Start of Records for the task

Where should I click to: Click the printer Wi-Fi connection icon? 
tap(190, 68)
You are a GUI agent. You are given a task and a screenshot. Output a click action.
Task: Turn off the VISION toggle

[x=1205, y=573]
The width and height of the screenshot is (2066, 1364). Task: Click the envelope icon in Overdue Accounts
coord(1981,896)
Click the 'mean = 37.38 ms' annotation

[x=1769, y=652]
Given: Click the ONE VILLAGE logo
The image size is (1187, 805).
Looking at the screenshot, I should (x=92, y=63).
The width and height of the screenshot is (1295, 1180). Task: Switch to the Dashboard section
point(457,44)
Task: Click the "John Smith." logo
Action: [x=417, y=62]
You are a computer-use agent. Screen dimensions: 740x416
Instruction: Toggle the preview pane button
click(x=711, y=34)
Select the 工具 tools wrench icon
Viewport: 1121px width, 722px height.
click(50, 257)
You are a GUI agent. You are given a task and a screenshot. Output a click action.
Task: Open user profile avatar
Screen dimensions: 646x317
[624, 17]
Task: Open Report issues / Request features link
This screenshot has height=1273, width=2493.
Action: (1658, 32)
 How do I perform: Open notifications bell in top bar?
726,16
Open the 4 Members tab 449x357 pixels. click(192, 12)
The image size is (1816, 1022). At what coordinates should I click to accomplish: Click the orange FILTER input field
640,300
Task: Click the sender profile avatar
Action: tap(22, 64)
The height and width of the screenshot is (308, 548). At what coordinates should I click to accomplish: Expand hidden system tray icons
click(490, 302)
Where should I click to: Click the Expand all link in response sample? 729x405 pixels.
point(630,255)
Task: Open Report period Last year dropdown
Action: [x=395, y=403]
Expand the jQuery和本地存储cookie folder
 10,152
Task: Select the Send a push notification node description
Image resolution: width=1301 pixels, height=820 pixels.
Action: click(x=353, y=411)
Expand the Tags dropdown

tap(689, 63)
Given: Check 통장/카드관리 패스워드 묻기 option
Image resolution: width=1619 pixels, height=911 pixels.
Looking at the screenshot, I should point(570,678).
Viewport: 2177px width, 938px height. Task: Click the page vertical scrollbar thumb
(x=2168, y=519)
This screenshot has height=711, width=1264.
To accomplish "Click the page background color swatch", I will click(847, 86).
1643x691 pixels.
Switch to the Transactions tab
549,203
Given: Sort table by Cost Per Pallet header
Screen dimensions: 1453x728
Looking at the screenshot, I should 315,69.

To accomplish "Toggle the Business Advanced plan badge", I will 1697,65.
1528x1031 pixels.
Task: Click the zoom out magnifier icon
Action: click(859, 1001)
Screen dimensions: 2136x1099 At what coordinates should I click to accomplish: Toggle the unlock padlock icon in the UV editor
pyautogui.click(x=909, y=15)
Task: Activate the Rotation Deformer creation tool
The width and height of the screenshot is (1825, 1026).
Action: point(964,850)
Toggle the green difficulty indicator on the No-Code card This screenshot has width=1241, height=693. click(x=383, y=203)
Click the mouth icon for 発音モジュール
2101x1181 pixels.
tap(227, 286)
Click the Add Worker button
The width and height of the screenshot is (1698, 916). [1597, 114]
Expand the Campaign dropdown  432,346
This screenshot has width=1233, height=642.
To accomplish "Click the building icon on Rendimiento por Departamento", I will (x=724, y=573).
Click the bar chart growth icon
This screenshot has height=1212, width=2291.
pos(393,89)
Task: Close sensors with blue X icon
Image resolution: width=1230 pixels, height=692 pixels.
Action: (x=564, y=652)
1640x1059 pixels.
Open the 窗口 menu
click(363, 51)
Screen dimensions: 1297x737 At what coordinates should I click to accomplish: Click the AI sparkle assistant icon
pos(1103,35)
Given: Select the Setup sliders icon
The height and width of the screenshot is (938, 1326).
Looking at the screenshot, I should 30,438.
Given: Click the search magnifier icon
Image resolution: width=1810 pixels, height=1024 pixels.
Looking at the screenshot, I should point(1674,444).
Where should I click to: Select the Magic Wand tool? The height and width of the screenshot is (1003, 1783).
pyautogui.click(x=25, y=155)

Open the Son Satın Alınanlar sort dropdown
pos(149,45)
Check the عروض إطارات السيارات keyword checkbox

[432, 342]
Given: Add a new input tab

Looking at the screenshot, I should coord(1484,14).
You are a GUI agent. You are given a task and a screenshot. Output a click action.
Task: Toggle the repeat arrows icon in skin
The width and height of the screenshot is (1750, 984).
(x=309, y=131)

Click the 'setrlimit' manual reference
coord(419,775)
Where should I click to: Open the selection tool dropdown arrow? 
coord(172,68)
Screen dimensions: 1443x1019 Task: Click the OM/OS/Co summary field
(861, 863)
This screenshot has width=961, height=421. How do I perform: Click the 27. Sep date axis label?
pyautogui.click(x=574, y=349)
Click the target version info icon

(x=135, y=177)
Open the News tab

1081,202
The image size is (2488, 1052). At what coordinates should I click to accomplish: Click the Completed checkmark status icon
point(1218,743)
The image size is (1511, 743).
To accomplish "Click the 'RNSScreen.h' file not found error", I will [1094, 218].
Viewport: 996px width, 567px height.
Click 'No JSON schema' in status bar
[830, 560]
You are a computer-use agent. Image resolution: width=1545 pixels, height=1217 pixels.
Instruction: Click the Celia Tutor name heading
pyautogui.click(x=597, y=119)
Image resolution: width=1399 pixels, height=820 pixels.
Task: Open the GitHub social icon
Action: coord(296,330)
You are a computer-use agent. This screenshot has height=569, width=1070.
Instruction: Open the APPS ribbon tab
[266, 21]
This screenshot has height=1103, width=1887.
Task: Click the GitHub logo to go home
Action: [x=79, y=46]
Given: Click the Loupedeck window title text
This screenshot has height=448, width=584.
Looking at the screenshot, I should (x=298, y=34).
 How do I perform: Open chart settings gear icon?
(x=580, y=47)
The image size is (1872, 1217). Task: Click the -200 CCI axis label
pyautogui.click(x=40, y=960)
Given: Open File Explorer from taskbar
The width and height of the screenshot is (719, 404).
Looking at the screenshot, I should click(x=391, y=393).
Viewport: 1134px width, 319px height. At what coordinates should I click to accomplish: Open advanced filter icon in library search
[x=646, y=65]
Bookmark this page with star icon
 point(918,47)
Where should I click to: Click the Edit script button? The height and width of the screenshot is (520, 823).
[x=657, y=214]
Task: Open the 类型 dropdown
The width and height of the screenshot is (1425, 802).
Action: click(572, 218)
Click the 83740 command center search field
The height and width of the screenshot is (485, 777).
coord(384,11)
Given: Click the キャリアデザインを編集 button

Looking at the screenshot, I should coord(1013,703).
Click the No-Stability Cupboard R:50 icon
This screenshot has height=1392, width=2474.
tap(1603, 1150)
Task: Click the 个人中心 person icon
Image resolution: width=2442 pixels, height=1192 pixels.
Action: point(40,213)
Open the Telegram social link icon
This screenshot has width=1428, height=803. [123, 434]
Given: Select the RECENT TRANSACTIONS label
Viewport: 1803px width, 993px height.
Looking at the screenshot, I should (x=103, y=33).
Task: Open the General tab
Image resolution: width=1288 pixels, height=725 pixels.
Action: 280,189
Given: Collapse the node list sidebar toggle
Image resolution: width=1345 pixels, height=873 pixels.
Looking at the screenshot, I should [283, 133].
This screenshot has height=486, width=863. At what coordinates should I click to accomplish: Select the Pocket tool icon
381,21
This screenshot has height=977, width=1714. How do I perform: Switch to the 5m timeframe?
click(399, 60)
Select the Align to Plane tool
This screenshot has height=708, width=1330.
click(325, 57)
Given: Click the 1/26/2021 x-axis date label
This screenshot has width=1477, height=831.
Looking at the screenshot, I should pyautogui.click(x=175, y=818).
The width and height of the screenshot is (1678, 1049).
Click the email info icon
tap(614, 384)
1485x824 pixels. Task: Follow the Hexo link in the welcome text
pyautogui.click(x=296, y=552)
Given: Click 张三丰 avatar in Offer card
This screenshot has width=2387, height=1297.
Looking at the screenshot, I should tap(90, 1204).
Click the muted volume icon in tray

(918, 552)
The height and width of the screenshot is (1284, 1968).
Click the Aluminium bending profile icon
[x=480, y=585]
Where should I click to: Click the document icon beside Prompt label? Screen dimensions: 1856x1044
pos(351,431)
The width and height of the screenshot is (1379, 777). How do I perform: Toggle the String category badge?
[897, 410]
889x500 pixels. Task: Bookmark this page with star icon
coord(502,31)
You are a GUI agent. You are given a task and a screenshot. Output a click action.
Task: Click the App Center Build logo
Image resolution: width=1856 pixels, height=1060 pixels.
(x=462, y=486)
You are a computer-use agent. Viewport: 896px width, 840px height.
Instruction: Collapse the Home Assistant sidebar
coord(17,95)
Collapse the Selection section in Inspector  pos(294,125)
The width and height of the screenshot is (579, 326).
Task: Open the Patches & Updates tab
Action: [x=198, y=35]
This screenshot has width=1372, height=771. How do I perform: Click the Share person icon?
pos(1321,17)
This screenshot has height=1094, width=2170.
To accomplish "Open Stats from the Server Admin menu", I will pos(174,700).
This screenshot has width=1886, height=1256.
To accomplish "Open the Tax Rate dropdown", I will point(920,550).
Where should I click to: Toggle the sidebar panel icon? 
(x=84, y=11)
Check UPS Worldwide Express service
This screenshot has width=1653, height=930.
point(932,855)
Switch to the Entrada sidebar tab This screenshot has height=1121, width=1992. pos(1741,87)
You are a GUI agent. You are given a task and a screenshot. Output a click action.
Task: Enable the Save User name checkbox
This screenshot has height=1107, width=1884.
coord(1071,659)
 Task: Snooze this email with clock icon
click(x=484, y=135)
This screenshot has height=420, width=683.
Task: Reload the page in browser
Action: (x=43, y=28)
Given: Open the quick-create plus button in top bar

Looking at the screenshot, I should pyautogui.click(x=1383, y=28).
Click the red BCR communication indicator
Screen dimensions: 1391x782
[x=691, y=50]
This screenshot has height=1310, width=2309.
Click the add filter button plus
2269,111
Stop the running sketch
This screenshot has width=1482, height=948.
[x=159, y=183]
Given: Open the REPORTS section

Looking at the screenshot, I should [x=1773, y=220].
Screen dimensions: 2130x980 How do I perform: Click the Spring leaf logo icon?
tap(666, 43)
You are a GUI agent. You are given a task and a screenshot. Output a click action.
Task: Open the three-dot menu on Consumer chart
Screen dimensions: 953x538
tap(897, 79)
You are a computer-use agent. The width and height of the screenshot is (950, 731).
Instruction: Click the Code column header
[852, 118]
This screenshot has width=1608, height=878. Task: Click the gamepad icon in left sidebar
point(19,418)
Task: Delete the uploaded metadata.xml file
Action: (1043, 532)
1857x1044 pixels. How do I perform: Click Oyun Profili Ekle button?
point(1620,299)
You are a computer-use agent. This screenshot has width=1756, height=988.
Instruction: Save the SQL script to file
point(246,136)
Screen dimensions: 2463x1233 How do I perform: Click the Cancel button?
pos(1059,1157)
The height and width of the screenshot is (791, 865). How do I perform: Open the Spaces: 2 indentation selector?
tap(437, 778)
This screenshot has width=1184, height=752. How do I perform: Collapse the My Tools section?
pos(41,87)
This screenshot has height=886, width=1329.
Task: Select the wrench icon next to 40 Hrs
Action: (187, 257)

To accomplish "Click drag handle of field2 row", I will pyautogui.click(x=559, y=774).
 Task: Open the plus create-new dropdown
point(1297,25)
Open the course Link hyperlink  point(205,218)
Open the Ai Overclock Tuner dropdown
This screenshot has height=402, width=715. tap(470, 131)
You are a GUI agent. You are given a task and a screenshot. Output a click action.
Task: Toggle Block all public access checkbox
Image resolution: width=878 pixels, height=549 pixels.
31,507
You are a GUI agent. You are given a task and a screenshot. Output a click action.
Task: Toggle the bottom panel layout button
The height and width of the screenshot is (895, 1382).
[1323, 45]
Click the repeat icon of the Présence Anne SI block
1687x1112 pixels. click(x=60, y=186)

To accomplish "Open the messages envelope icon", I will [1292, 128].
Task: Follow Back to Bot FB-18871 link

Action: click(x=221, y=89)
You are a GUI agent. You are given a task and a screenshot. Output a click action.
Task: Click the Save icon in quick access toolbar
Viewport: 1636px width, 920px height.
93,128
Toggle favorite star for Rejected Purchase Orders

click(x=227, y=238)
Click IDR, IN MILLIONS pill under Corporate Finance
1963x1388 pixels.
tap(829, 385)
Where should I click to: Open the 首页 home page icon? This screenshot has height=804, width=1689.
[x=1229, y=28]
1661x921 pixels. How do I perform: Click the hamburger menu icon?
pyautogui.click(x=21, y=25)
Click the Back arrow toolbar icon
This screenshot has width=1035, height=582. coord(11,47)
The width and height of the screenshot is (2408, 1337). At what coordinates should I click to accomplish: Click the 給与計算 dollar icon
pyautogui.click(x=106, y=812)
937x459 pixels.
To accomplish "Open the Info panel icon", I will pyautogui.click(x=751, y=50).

End of Records for the task

- About this exercise
Once the line with "Instruction: Click the Celia" is found in the records above, print exactly that line and every line after it through the line with "Given: Click the Loupedeck window title text".

- Answer for the task
Instruction: Click the Celia Tutor name heading
pyautogui.click(x=597, y=119)
Image resolution: width=1399 pixels, height=820 pixels.
Task: Open the GitHub social icon
Action: coord(296,330)
You are a computer-use agent. This screenshot has height=569, width=1070.
Instruction: Open the APPS ribbon tab
[266, 21]
This screenshot has height=1103, width=1887.
Task: Click the GitHub logo to go home
Action: [x=79, y=46]
Given: Click the Loupedeck window title text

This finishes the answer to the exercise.